The CET comes from an internal conversion to POSIXlt:

> unclass(now())
[1] 1517321219
attr(,"tzone")
[1] ""

> unclass(.Internal(as.POSIXlt(now(), "")))
$sec
[1] 59.49045
$min
[1] 6
$hour
[1] 15
$mday
[1] 30
$mon
[1] 0
$year
[1] 118
$wday
[1] 2
$yday
[1] 29
$isdst
[1] 0
$zone
[1] "CET"
$gmtoff
[1] 3600
attr(,"tzone")
[1] ""     "CET"  "CEST"

Most likely, it's using the contents of /etc/timezone or /etc/localtime (not the path returned by readlink -f).

vspinu commented 6 years ago

Yerh. Looks like a bug in R. The docs for as.POSIXlt state clearly "" is the current time zone and the doc of Sys.timezone says ‘Sys.timezone’ returns the name of the current time zone. So these two should coincide, but they don't on your system. Would you mind reporting it to R folks?

For now, looks like Sys.setenv(TZ="UTC") would fix the problem. I am not sure I can do much on the lubridate side for now, but I have in plan to drop reliance on as.POSIXlt in the near future.

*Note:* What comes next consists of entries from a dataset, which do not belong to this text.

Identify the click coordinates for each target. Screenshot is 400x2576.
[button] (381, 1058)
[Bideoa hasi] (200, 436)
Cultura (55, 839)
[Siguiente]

vspinu commented 6 years ago

BTW, there have been recent changes in R-devel regarding TZ settings and caching. May be that the issues is already resolved.

If the TZ environment variable is set when date-time functions are first used, it is recorded as the session default and so will be used rather than the default deduced from the OS if TZ is subsequently unset.

Sys.timezone() on a Unix-alike caches the value at first use in a session: inter alia this means that setting TZ later in the session affects only the current time zone and not the system one. Sys.timezone() is now used to find the system timezone to pass to the code used when R is configured with --with-internal-tzcode. ... Sys.timezone() tries more heuristics on Unix-alikes and so is more likely to succeed (especially on Linux). For the slowest method, a warning is given recommending that TZ is set to avoid the search.

akaever commented 6 years ago

Ok, thanks for checking

vspinu commented 6 years ago

Actually your issue pops up on R-devel by "design". Sys.timezone has been changed to return cached system timezone no matter what.